### DATA TO EXAMINE
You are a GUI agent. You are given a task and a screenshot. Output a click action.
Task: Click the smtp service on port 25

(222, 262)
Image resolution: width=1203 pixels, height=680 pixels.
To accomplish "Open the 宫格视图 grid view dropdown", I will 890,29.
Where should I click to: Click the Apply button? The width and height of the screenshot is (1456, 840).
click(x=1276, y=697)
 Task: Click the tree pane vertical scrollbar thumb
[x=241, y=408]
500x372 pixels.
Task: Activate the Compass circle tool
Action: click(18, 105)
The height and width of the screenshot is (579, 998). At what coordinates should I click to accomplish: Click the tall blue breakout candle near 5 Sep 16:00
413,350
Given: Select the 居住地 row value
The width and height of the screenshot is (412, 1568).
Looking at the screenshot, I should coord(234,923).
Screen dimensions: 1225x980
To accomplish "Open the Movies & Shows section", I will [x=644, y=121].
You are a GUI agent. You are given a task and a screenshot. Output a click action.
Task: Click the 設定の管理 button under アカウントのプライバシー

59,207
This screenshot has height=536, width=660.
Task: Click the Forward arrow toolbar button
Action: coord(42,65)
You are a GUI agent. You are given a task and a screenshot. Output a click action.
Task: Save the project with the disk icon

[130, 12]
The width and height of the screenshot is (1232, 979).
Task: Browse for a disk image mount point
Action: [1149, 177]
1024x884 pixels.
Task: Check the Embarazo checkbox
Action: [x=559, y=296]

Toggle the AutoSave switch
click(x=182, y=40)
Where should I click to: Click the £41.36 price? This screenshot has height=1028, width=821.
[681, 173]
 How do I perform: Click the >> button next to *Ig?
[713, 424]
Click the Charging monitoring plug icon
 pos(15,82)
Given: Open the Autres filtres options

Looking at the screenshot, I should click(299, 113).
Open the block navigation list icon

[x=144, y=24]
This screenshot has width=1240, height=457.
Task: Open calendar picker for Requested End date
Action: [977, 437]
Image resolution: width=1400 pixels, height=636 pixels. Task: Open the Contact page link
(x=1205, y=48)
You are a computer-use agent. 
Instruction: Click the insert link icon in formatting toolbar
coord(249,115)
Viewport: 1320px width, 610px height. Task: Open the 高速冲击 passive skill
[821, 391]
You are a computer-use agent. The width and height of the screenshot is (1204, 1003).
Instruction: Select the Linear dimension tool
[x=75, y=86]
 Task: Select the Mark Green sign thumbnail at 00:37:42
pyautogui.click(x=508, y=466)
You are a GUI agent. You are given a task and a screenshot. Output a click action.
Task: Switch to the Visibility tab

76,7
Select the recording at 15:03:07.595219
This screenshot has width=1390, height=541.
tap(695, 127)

### WORK TO COMPLETE
Please return every line of the material above that includes "computer".

### THE ANSWER
You are a computer-use agent. 
You are a computer-use agent. The width and height of the screenshot is (1204, 1003).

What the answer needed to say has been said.